Los días pares estas mismas personas coincidían en el banco con las amas de casa, los comerciantes y los chicos de los recados. Estos últimos, vendedores y recaderos, iban a ingresar dinero. Las amas de casa le solucionaban la papeleta de los impuestos a los maridos o acompañaban a sus mayores. Los viejetes siempre iban con una intención doble: aparentemente, querían actualizar la libreta, pero en realidad iban a confesarse. Al cajero de turno le tocaba responderle por qué cobraba una pensión tan baja. Además, vaticinaba si le subirían o no el año que viene y casi todos los días repetía la misma canción a sabiendas de que no sería la última vez... en la misma semana.

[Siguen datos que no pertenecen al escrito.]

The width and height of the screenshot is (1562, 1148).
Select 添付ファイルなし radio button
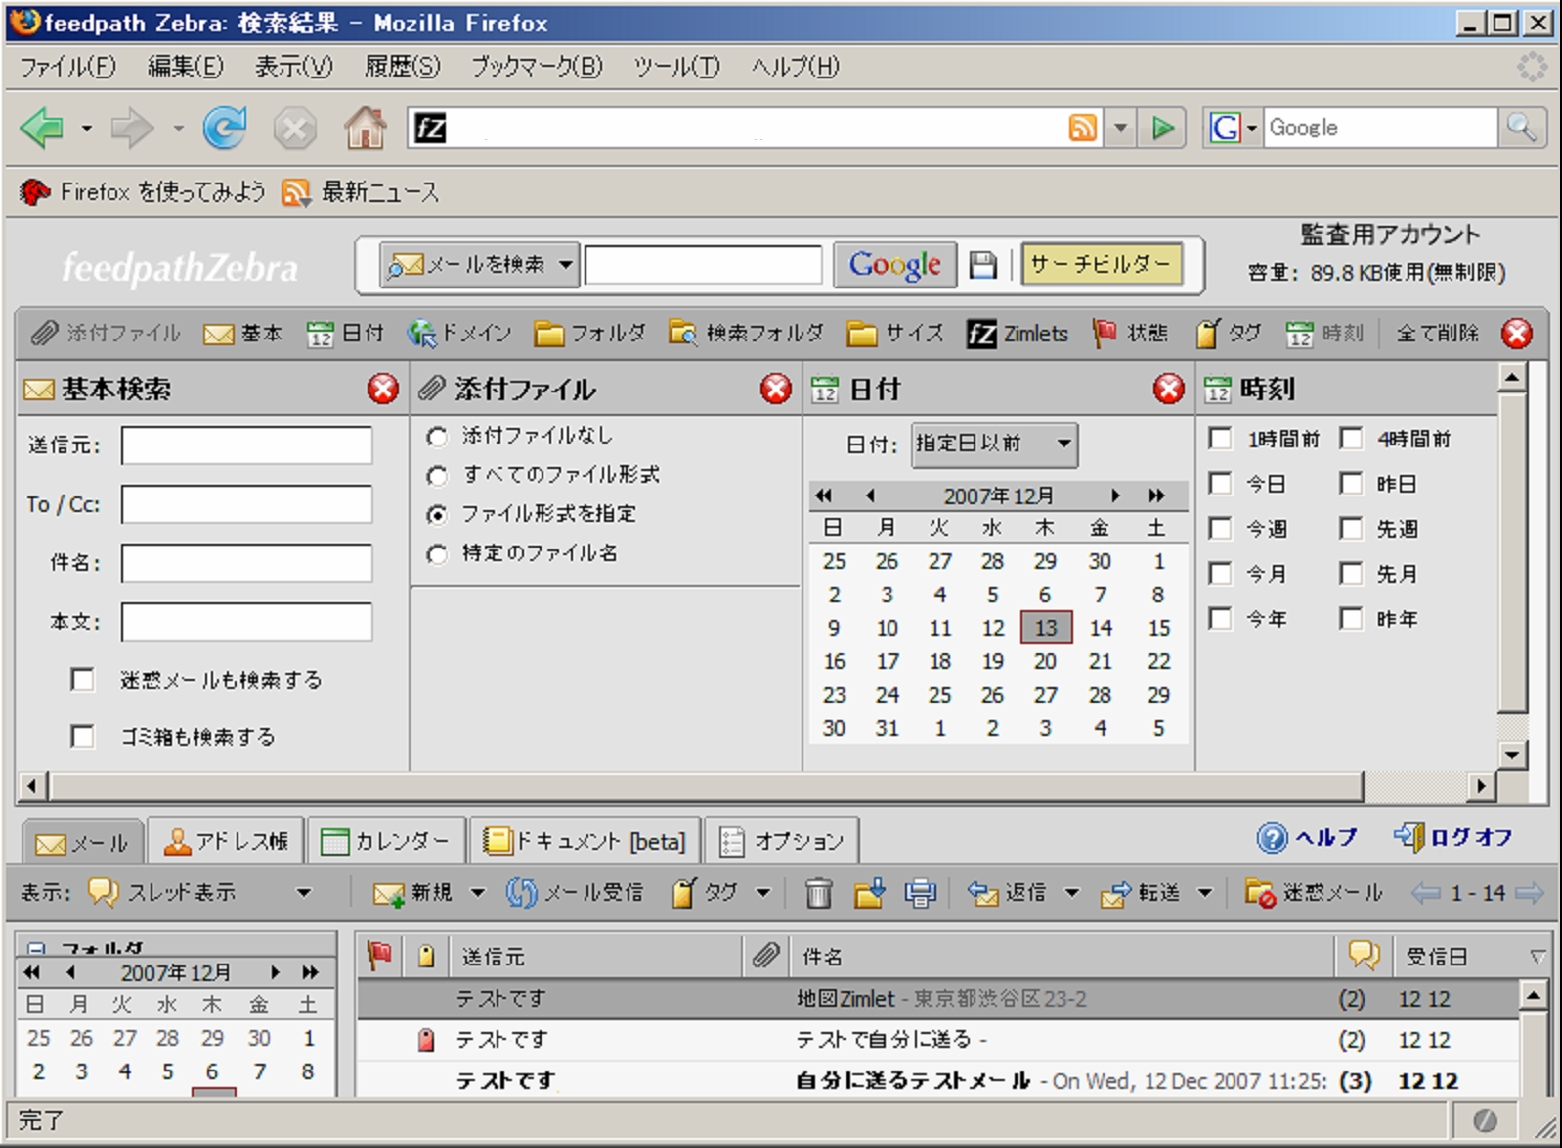tap(437, 437)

En los bancos, hoy en día, sigue sucediendo más o menos lo mismo. La necesidad de actualizar libretas cada dos o tres días sigue en boga. Aunque cada vez más, la gente menor de sesenta años acude a los cajeros.
Una persona normal usa el cajero automático sólo cuando lo necesita. Yo, por ejemplo, que respeto mucho a las máquinas, utilizo unos tres minutos de media en realizar las operaciones necesarias en el cajero.

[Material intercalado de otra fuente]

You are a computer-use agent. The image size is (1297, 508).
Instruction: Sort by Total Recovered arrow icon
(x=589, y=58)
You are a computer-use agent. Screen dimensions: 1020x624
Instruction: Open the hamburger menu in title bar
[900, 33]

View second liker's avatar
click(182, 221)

Sin embargo, hay gente que puede rebasar los diez minutos. Sacan extractos de todo, comprueban cada número y terminan actualizando la libreta. Algunos incluso repiten la operación. No les importa el tiempo que esperemos los demás.

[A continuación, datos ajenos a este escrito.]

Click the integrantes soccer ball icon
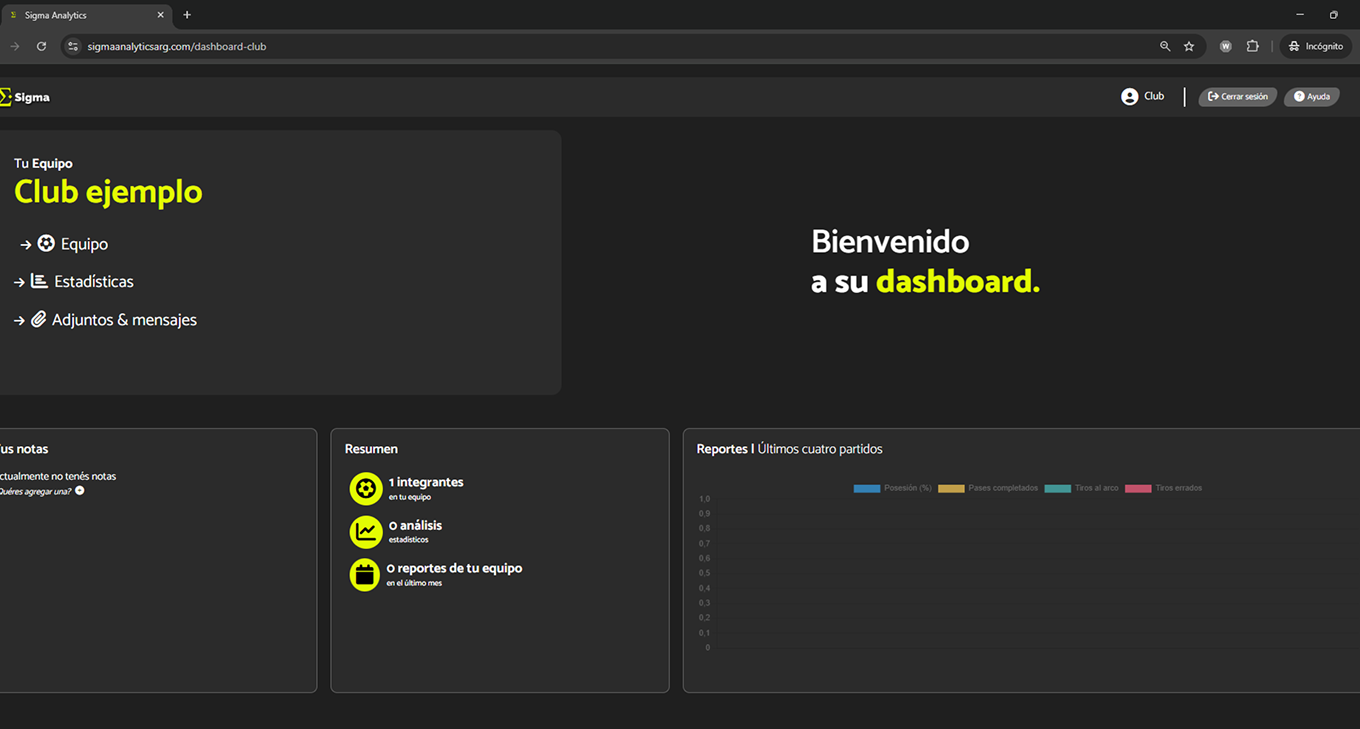 366,488
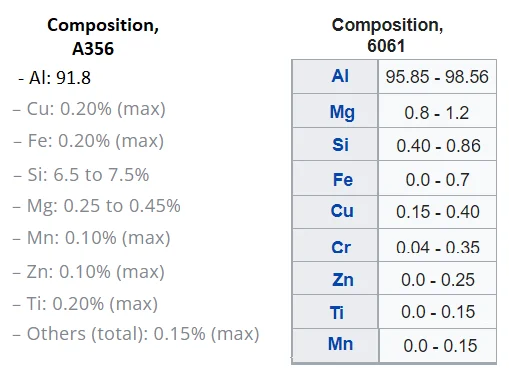Click the Si: 6.5 to 7.5% line
The image size is (509, 377).
81,175
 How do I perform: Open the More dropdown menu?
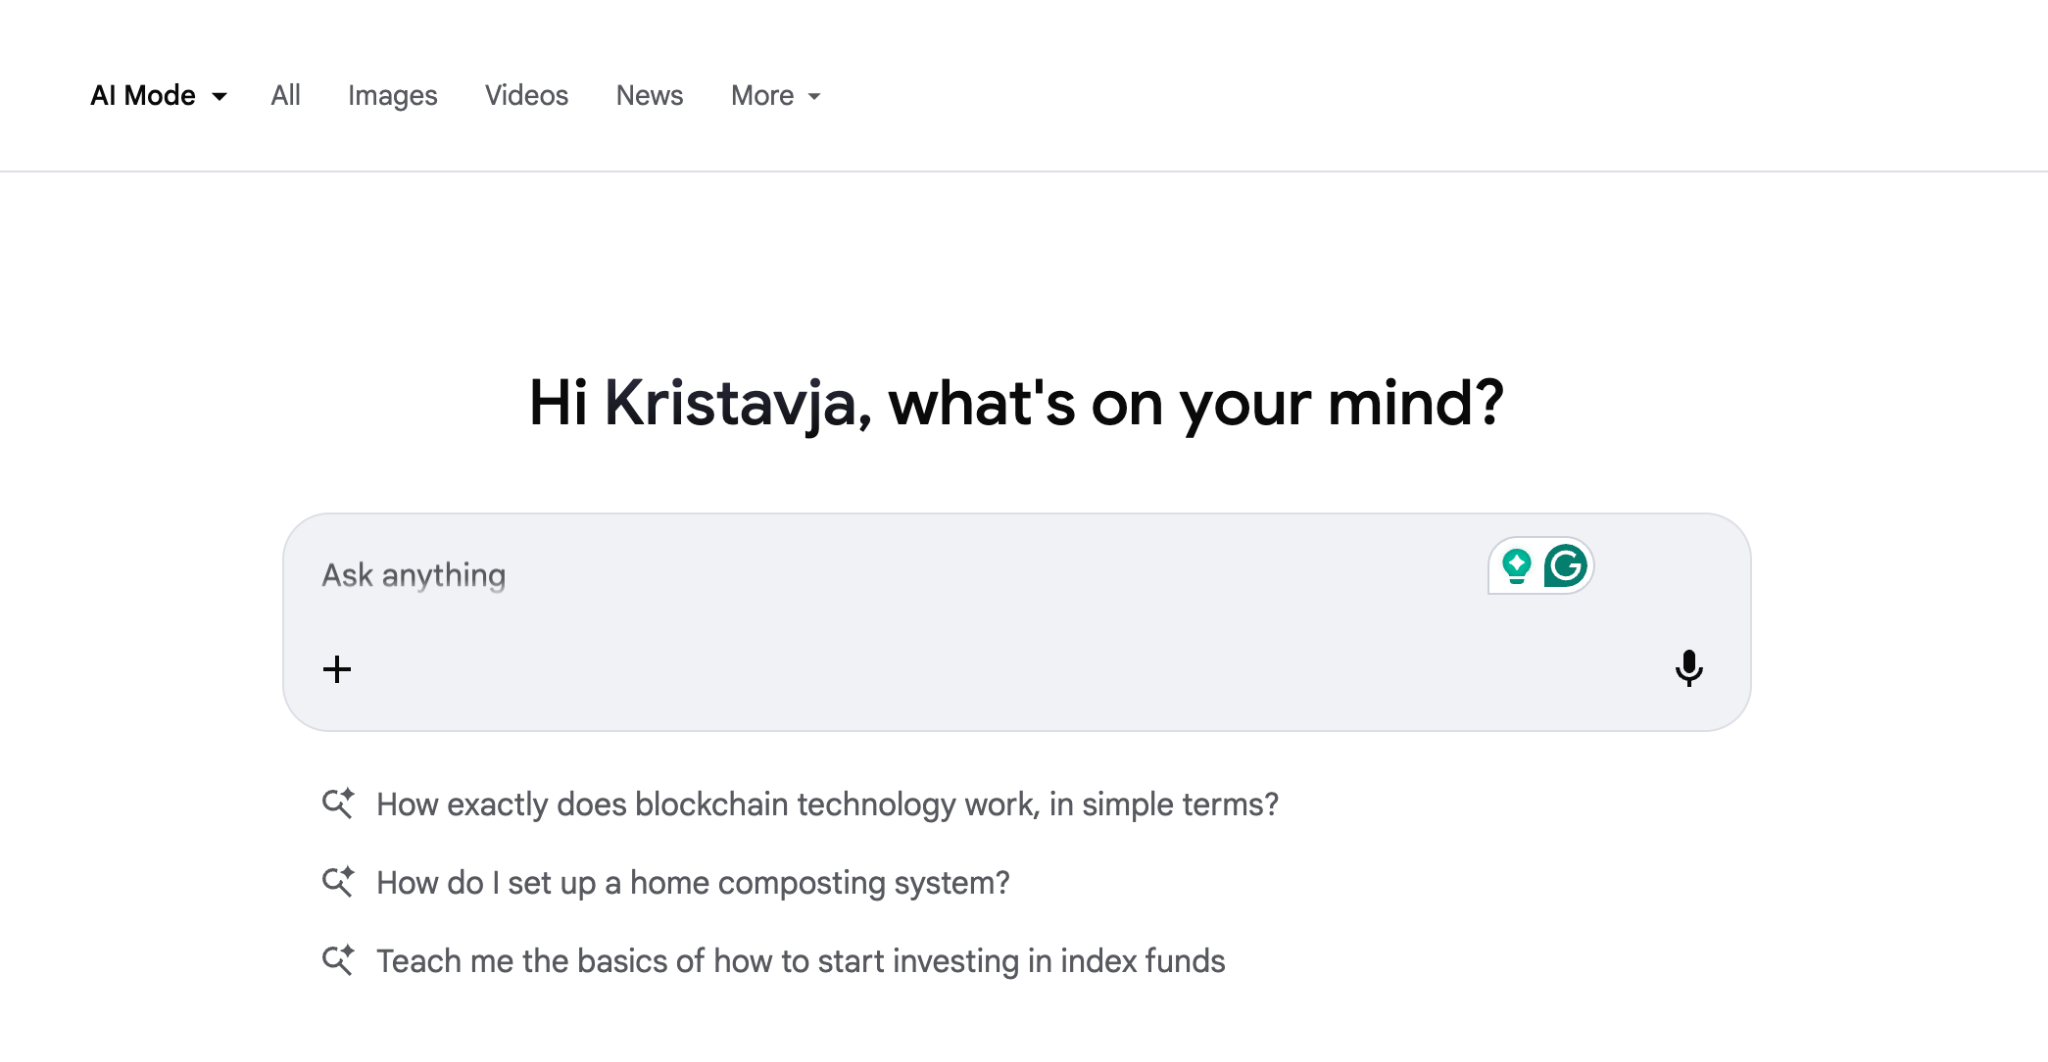tap(775, 96)
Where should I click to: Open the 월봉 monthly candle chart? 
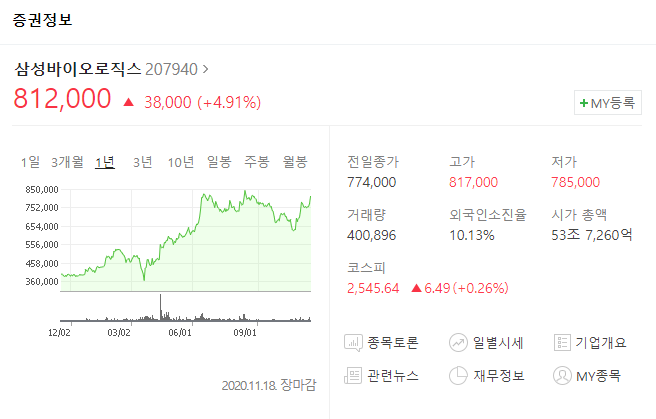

A menudo me quedo solo detrás de alguien que interactúa con el cajero (los demás se han marchado sin disimular su enfado, resoplando como novillos). Ya que me quedo, me fijo en la persona que parece pegada al cajero. Le oigo hablar y no lleva uno de sus auriculares Bluetooth para móviles. Está confesándose ante el cajero automático. La máquina le responderá con unos billetes que le alegren una tarde de compras o, quizá, con unos extractos que le ayuden a disipar el caos de una vida consumista y apretujada.
Me fastidia esperar delante de los cajeros, pero por lo menos acudo al médico lo menos posible, ya no uso las cabinas y ni se me ocurre entrar en una sucursal bancaria a no ser que no me quede otro remedio. De todas maneras, si no hay mucha gente en la oficina, merece la pena pasarse para recibir un millón de sonrisas (pongo en suspenso durante aquellos minutos de felicidad ordenada mi susceptibilidad).
Me queda por probar el confesionario católico: ese psicólogo gratis que espera en vano alguna persona menor de setenta años. No lo utilizo desde la obligatoria Primera Comunión. Y creo que no lo usaré, porque haría trampas: no creo que un señor con Internet en casa, que acude a los cajeros y que va al médico demasiadas veces, me pueda dar la paz que necesito. Además, me temo que ese señor enjaulado se sienta prisionero de una función estéril y me envíe a coger caracoles, por lo que tendría que acudir al psicólogo con urgencia: "doctor, ni siquiera el cura me escucha, y eso que nadie va a la iglesia". "Sí, son sesenta y cinco euros".